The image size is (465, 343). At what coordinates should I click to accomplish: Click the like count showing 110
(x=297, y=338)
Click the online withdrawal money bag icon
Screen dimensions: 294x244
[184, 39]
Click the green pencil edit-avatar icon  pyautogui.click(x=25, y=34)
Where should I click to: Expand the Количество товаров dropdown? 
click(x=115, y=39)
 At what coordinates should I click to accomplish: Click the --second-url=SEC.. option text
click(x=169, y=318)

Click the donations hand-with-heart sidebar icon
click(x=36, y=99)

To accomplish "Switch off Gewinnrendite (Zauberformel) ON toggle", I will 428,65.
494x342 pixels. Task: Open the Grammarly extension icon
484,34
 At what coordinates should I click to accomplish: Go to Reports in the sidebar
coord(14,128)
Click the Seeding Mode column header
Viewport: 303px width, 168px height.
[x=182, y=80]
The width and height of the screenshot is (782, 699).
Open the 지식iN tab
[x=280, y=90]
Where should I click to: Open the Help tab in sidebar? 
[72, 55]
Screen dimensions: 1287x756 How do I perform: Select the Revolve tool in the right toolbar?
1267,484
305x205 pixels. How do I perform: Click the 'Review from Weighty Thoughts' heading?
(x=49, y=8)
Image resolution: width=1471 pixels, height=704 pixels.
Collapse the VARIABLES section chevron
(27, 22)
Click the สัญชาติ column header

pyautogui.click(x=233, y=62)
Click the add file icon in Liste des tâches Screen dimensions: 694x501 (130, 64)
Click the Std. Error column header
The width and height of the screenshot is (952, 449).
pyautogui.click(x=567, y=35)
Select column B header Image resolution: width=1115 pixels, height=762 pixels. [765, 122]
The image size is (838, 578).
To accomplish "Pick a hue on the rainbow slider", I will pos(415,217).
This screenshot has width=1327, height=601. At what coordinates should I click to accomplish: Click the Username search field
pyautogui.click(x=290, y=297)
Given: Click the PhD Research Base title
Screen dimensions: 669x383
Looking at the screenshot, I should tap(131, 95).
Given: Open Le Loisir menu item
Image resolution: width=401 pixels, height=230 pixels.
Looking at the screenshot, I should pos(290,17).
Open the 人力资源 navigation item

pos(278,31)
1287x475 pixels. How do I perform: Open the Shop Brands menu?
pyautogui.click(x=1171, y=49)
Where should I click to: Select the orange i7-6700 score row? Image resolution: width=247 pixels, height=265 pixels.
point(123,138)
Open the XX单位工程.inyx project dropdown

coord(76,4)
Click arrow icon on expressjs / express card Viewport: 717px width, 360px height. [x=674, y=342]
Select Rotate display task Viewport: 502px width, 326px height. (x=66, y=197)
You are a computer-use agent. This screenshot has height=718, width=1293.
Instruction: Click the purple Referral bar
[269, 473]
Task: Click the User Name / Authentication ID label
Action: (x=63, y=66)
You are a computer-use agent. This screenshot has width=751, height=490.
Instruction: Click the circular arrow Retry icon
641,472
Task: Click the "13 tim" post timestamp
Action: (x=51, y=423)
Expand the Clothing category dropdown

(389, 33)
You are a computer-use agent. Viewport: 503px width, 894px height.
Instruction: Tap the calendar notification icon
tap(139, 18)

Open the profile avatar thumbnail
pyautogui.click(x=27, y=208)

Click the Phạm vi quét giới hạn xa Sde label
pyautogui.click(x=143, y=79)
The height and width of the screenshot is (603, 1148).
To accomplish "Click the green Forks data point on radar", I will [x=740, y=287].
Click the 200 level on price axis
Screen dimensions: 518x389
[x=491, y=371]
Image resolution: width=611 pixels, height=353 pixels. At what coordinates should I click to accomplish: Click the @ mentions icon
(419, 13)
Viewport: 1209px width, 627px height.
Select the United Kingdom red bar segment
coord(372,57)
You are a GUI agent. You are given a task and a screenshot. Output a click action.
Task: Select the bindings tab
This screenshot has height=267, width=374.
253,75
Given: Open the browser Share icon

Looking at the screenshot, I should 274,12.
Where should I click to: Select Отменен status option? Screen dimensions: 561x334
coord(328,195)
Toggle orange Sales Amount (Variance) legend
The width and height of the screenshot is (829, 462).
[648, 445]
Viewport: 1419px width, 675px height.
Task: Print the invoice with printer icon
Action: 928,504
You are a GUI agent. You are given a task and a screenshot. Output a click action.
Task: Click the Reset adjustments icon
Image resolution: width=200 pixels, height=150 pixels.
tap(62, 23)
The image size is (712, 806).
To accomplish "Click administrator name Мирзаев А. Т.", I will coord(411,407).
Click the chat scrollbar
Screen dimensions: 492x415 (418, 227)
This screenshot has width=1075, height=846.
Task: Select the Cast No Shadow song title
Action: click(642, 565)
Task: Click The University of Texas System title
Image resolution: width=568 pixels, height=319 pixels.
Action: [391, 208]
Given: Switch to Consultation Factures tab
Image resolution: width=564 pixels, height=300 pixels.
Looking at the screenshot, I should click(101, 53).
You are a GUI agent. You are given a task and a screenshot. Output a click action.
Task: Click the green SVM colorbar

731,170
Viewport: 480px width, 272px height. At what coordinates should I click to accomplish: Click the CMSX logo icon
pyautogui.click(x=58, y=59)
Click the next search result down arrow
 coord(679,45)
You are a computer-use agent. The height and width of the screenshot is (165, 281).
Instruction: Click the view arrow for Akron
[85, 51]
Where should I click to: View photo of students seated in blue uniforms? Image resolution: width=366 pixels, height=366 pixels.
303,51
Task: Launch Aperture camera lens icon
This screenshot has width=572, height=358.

-.-.-

> **YOUR TASK**:
Copy every line where the word "computer" is present in the entries above.

> **RESULT**:
You are a computer-use agent. This screenshot has height=718, width=1293.
You are a computer-use agent. This screenshot has width=751, height=490.
You are a computer-use agent. Viewport: 503px width, 894px height.
You are a computer-use agent. The height and width of the screenshot is (165, 281).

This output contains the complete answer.